== SOURCE INFORMATION ==
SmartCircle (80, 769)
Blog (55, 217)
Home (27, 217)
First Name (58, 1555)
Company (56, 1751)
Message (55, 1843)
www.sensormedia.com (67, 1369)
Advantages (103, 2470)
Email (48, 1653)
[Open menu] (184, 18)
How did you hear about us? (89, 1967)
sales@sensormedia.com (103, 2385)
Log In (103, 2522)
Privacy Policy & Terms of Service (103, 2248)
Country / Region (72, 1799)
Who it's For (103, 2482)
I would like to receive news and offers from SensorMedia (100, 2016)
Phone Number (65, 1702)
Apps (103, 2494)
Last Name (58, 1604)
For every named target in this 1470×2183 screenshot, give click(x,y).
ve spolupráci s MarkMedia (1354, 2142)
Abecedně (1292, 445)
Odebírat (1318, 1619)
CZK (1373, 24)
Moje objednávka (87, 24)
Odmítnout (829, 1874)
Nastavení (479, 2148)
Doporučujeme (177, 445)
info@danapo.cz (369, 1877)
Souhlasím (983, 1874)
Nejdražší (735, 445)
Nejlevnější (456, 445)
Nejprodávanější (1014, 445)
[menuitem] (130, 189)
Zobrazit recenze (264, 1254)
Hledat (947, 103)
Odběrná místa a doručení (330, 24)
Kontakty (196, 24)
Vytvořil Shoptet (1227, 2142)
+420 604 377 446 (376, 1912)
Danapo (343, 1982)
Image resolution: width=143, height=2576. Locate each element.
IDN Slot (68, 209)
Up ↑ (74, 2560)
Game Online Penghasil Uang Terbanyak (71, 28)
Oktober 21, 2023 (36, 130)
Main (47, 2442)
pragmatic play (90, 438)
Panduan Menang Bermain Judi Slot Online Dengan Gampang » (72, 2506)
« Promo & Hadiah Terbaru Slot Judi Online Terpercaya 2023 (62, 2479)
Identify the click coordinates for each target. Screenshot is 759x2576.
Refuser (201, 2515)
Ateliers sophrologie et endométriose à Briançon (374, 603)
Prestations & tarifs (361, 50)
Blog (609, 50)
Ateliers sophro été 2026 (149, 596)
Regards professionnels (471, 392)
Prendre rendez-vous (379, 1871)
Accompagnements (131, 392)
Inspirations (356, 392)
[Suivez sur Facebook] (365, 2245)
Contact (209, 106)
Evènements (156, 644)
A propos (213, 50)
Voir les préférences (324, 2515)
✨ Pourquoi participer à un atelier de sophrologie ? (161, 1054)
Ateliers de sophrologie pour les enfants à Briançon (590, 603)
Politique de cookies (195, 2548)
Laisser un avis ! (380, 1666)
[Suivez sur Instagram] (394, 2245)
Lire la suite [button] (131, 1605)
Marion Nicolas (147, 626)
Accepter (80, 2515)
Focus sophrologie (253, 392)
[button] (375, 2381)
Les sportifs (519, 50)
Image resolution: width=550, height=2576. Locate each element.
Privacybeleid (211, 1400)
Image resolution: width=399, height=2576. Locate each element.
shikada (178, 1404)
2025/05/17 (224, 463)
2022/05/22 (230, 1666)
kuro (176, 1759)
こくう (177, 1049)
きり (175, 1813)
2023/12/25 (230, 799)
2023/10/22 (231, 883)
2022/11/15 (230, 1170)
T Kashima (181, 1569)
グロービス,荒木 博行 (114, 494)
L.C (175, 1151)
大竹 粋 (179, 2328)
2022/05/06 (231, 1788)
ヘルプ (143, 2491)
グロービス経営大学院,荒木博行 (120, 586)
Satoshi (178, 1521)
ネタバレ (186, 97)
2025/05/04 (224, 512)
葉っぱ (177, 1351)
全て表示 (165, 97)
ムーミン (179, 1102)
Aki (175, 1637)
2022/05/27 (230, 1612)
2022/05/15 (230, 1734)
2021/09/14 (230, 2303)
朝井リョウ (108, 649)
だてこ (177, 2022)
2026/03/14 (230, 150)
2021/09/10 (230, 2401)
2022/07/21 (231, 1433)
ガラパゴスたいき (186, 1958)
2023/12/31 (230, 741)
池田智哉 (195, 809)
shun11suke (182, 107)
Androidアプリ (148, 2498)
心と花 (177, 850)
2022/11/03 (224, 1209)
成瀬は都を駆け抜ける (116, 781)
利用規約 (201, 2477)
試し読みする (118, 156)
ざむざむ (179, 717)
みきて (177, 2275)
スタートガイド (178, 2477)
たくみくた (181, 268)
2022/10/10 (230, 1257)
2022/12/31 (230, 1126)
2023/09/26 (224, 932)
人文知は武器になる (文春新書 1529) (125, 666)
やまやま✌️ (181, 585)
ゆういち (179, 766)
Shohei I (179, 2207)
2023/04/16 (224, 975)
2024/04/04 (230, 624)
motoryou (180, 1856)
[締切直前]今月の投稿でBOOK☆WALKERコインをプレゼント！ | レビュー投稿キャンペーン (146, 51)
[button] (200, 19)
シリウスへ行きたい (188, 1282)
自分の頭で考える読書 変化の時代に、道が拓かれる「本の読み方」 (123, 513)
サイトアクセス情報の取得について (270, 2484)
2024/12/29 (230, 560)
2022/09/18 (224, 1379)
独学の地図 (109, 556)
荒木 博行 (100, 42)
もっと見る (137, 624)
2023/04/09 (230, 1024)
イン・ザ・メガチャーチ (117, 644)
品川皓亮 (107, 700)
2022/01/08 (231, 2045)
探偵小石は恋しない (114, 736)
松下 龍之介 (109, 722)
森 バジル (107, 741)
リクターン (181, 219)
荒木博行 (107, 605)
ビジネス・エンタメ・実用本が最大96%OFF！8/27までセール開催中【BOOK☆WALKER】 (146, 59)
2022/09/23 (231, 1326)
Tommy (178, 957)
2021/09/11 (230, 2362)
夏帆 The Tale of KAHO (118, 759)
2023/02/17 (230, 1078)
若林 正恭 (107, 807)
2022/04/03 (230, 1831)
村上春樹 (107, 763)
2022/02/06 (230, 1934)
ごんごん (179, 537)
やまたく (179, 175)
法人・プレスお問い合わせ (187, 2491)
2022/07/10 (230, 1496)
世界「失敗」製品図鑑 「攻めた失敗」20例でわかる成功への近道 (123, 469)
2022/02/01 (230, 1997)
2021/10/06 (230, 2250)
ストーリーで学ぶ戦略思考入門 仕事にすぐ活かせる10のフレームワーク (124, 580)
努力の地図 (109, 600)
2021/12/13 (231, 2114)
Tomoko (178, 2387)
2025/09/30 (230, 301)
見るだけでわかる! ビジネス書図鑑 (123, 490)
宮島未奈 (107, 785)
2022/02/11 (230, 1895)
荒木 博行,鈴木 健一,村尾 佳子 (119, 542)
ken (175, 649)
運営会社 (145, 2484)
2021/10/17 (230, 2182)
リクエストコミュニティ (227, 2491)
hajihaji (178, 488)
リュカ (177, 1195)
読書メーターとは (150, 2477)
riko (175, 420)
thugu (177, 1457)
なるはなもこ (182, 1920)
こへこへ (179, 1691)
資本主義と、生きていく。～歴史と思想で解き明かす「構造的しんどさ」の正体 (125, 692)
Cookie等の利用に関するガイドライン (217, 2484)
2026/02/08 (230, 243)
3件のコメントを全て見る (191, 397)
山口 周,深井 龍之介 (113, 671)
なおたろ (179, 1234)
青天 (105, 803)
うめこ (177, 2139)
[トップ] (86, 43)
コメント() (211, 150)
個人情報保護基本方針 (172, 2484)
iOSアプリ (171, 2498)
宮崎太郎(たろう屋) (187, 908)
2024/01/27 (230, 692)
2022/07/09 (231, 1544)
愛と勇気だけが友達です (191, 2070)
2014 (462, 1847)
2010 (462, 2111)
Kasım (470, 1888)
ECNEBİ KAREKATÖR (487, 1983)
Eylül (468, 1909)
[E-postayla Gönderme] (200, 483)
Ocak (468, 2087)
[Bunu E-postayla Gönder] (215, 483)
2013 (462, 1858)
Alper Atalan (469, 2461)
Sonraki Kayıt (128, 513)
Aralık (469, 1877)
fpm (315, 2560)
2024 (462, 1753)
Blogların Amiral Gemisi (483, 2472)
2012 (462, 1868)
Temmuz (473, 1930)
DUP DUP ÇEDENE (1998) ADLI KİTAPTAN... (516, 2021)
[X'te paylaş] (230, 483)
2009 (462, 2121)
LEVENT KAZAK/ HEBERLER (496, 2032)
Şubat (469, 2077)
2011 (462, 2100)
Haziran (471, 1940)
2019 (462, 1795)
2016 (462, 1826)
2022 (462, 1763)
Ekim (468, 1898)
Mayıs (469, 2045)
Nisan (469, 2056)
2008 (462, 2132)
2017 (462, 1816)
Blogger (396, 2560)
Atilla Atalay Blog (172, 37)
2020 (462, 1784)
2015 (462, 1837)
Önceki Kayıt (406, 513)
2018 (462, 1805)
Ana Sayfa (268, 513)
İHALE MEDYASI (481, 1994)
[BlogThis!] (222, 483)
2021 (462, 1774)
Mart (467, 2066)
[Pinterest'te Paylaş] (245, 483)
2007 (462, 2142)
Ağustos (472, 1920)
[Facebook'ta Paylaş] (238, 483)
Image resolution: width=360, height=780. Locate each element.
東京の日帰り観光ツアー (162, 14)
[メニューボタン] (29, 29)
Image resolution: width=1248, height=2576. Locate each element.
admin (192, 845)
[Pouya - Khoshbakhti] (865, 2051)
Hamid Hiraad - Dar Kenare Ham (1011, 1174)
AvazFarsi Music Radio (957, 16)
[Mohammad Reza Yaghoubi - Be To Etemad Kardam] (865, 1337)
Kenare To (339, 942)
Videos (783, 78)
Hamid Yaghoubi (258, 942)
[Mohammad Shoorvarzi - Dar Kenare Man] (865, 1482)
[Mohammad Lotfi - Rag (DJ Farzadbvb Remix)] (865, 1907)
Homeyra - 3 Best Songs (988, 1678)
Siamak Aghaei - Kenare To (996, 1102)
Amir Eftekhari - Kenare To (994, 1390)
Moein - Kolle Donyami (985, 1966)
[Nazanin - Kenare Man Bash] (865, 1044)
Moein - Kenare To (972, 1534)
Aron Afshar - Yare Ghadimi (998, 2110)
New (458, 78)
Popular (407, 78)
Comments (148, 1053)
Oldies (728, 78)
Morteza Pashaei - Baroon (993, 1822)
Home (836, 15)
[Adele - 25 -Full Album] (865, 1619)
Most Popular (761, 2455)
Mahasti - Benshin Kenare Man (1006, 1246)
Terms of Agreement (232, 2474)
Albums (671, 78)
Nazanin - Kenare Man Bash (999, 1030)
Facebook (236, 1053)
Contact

== TASK TO CARRY OUT ==
Look above for the line that contains "全て表示 (165, 97)". Starting there, transcribe every line exactly until you have copied the line that contains "Tommy (178, 957)".

== REPLY TO THE EXERCISE ==
全て表示 (165, 97)
ムーミン (179, 1102)
Aki (175, 1637)
2022/05/27 (230, 1612)
2022/05/15 (230, 1734)
2021/09/14 (230, 2303)
朝井リョウ (108, 649)
だてこ (177, 2022)
2026/03/14 (230, 150)
2021/09/10 (230, 2401)
2022/07/21 (231, 1433)
ガラパゴスたいき (186, 1958)
2023/12/31 (230, 741)
池田智哉 (195, 809)
shun11suke (182, 107)
Androidアプリ (148, 2498)
心と花 (177, 850)
2022/11/03 (224, 1209)
成瀬は都を駆け抜ける (116, 781)
利用規約 (201, 2477)
試し読みする (118, 156)
ざむざむ (179, 717)
みきて (177, 2275)
スタートガイド (178, 2477)
たくみくた (181, 268)
2022/10/10 (230, 1257)
2022/12/31 (230, 1126)
2023/09/26 (224, 932)
人文知は武器になる (文春新書 1529) (125, 666)
やまやま✌️ (181, 585)
ゆういち (179, 766)
Shohei I (179, 2207)
2023/04/16 (224, 975)
2024/04/04 (230, 624)
motoryou (180, 1856)
[締切直前]今月の投稿でBOOK☆WALKERコインをプレゼント！ | レビュー投稿キャンペーン (146, 51)
[button] (200, 19)
シリウスへ行きたい (188, 1282)
自分の頭で考える読書 変化の時代に、道が拓かれる「本の読み方」 (123, 513)
サイトアクセス情報の取得について (270, 2484)
2024/12/29 (230, 560)
2022/09/18 (224, 1379)
独学の地図 (109, 556)
荒木 博行 (100, 42)
もっと見る (137, 624)
2023/04/09 (230, 1024)
イン・ザ・メガチャーチ (117, 644)
品川皓亮 (107, 700)
2022/01/08 (231, 2045)
探偵小石は恋しない (114, 736)
松下 龍之介 (109, 722)
森 バジル (107, 741)
リクターン (181, 219)
荒木博行 (107, 605)
ビジネス・エンタメ・実用本が最大96%OFF！8/27までセール開催中【BOOK☆WALKER】 (146, 59)
2022/09/23 (231, 1326)
Tommy (178, 957)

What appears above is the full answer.